[Datensätze zur Elementsuche]

----------

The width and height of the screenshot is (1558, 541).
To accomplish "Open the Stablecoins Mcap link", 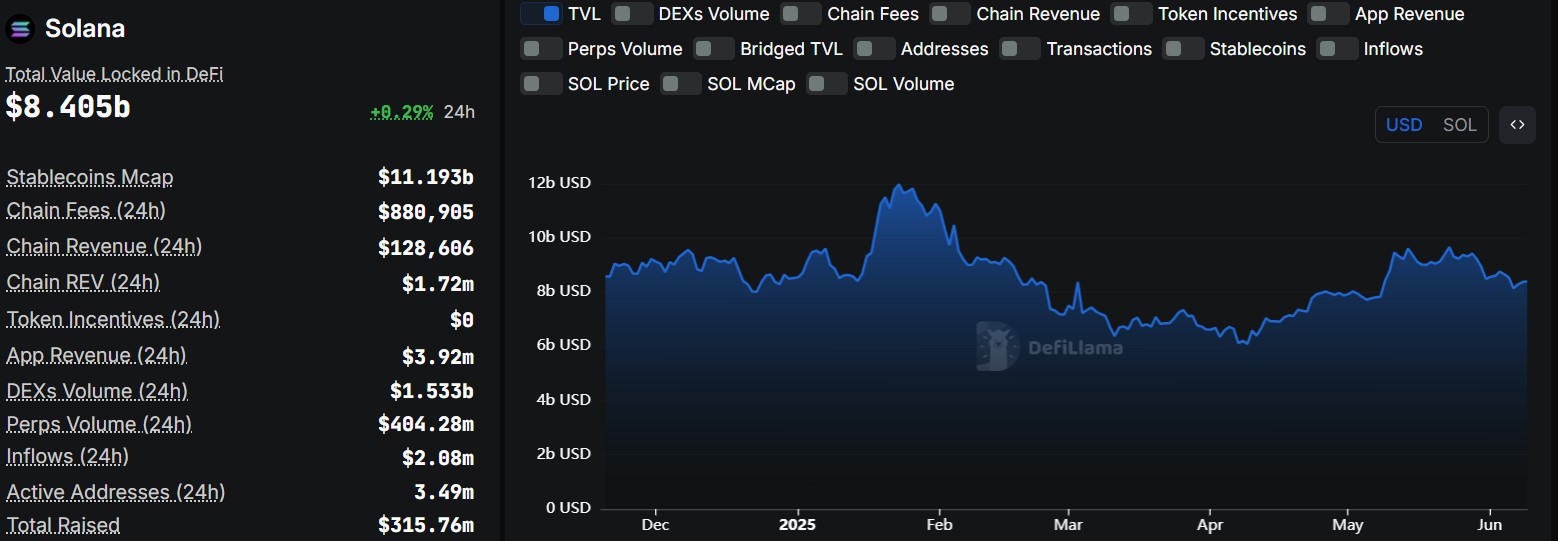I will click(x=90, y=177).
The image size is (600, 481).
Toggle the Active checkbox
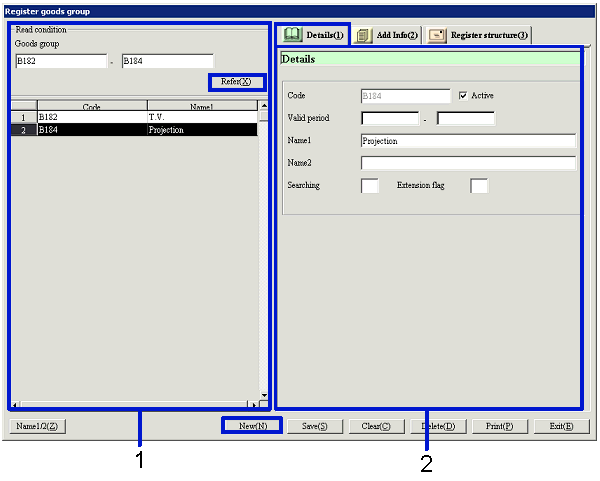463,96
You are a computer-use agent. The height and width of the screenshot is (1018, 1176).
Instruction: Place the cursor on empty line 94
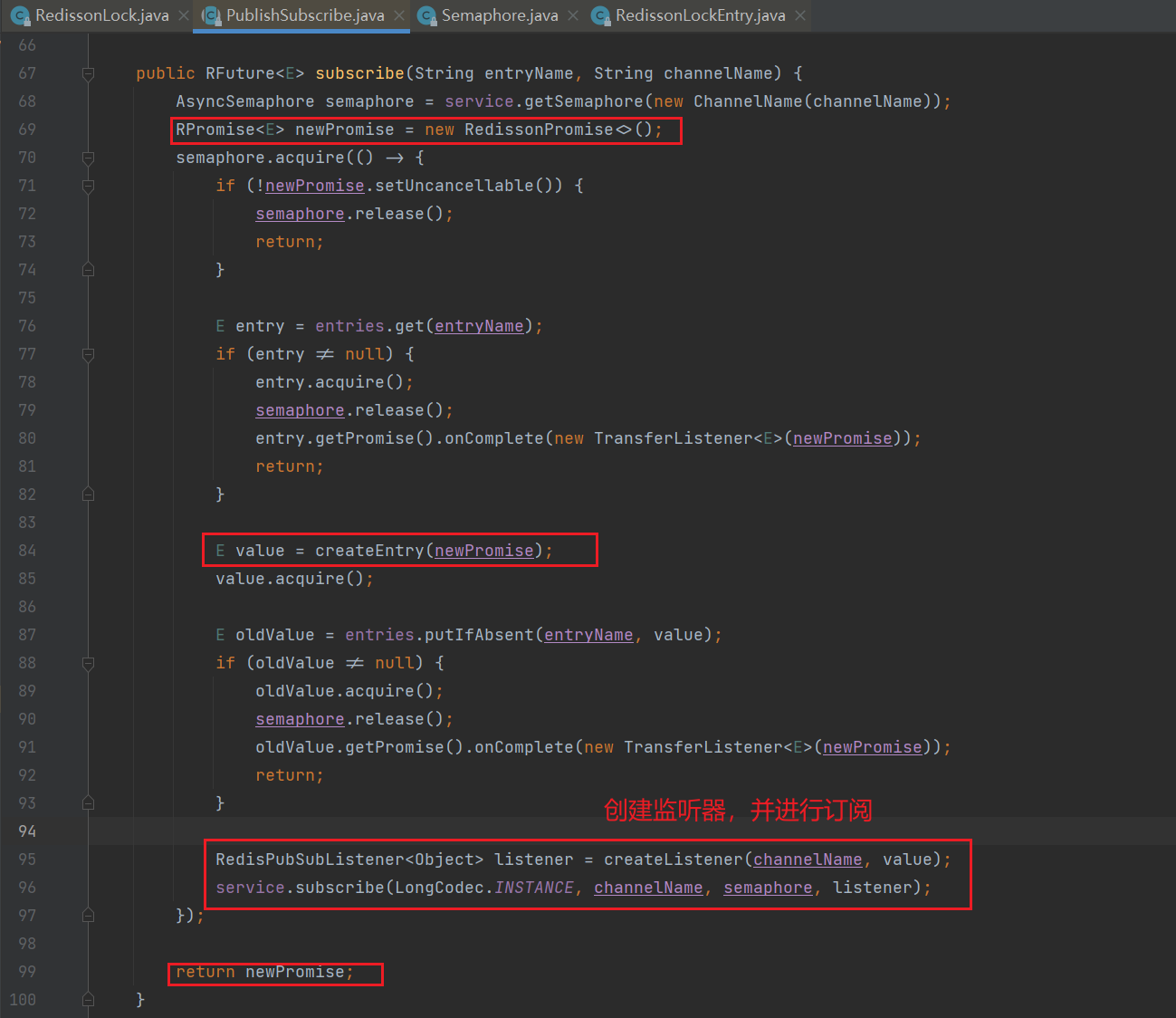pyautogui.click(x=543, y=831)
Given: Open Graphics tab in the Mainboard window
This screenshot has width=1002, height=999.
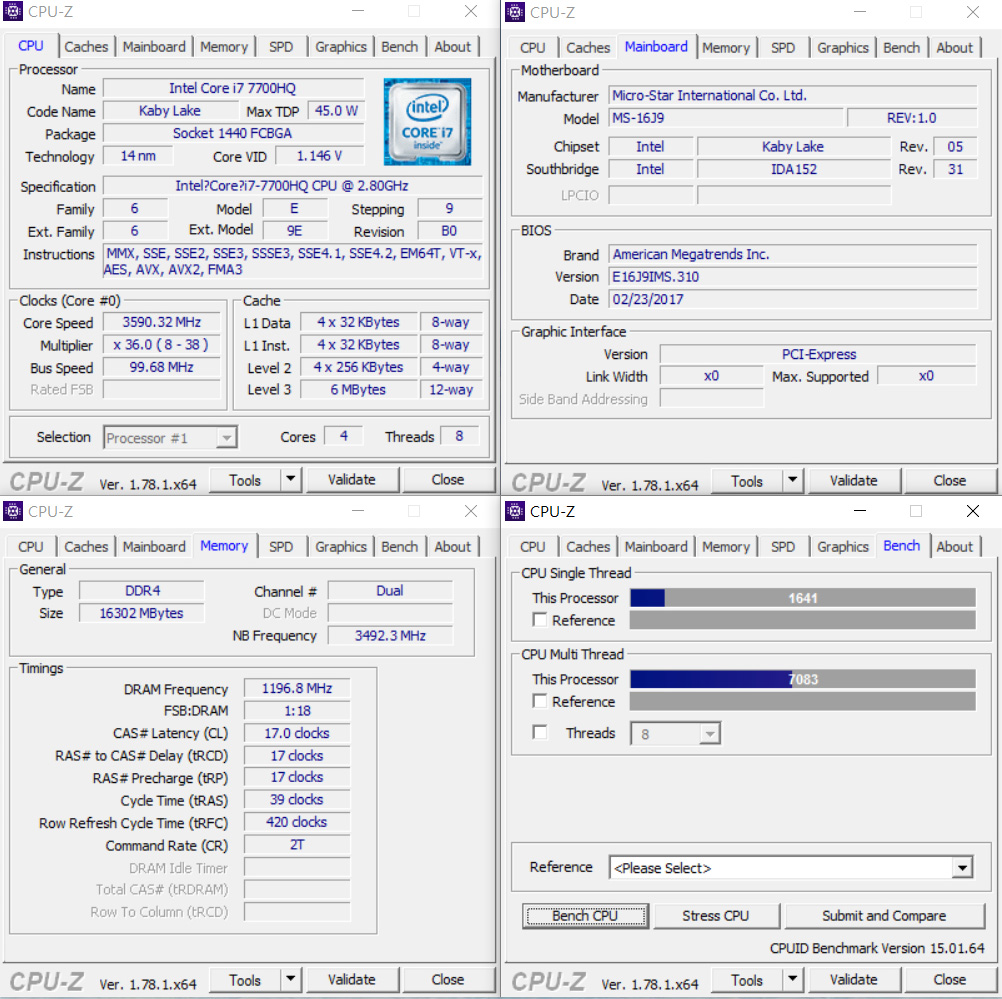Looking at the screenshot, I should [x=843, y=48].
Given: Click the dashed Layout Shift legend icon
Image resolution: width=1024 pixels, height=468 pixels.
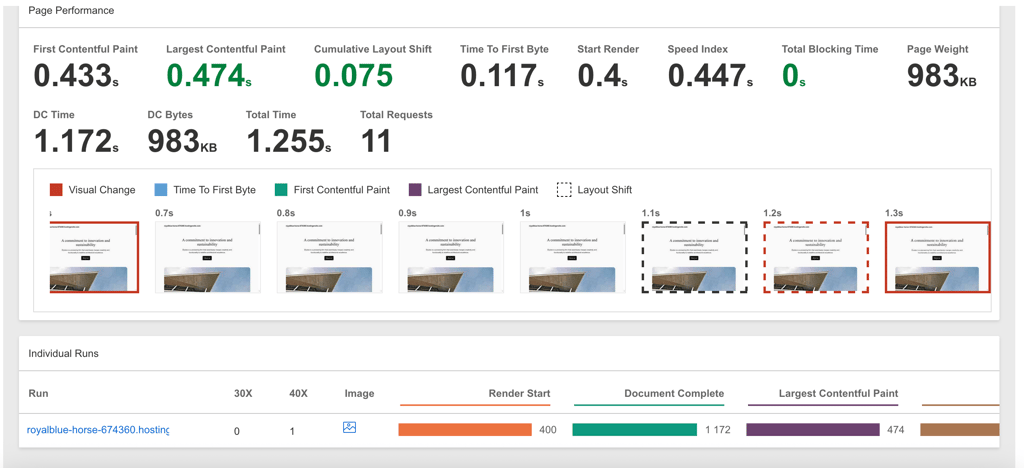Looking at the screenshot, I should [x=564, y=190].
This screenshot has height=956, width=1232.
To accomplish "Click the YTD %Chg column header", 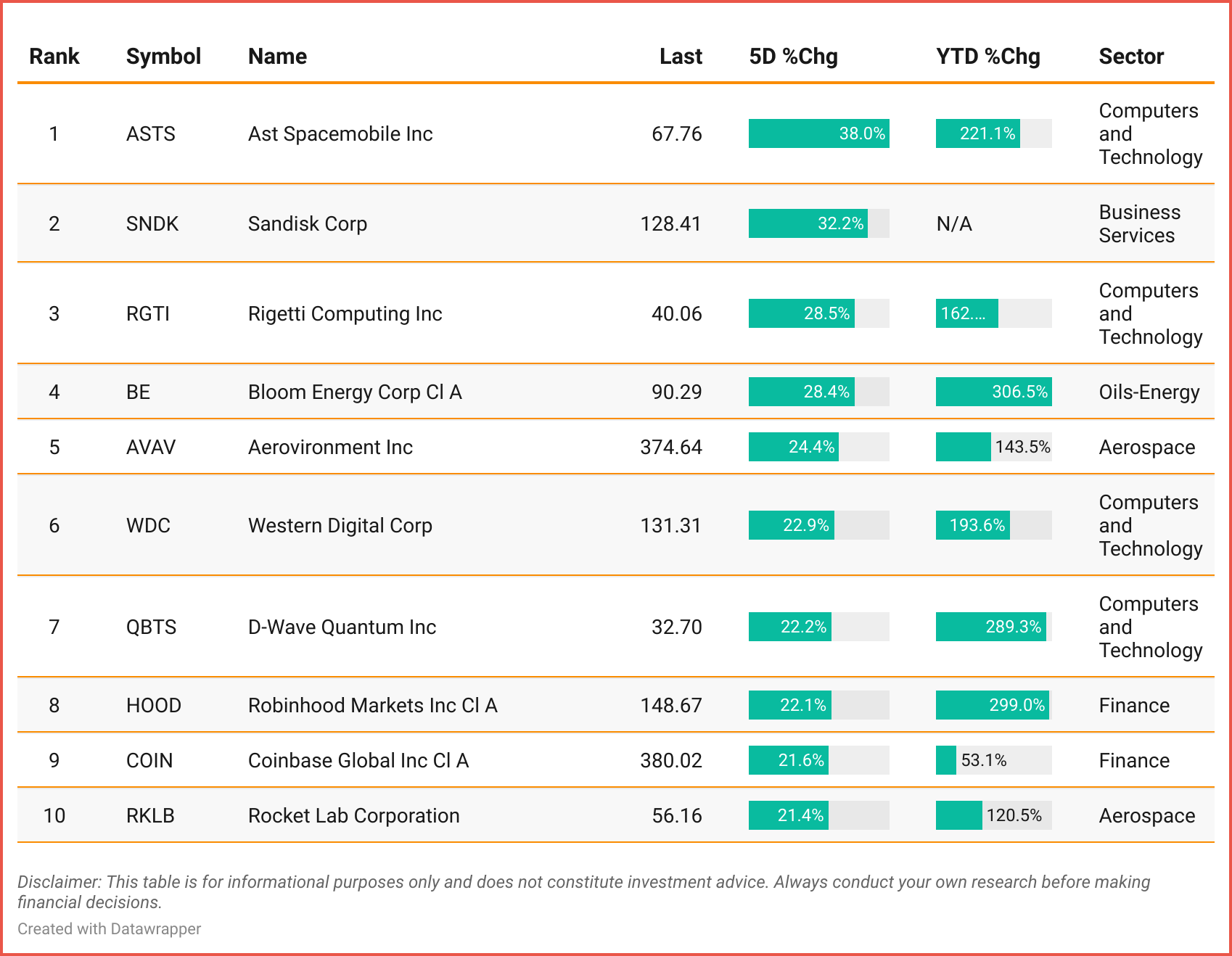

----------

## AUFGABE:
Ändere die Zeilen von der Zeile mit "The image size is (600, 481)." bis einschließlich zum Ende der Datensätze, indem du "Given" durch "Task" ersetzt. Gib nur diese Zeilen ohne die Bilder und sonst unverändert aus.

## ERGEBNIS DER AUFGABE:
The image size is (600, 481).
Toggle the Active checkbox
463,96
You are a computer-use agent. The height and width of the screenshot is (1018, 1176).
Instruction: Place the cursor on empty line 94
pyautogui.click(x=543, y=831)
Task: Open Graphics tab in the Mainboard window
This screenshot has width=1002, height=999.
Looking at the screenshot, I should [x=843, y=48].
Task: Click the dashed Layout Shift legend icon
Image resolution: width=1024 pixels, height=468 pixels.
Looking at the screenshot, I should [x=564, y=190].
This screenshot has height=956, width=1232.
To accomplish "Click the YTD %Chg column header", 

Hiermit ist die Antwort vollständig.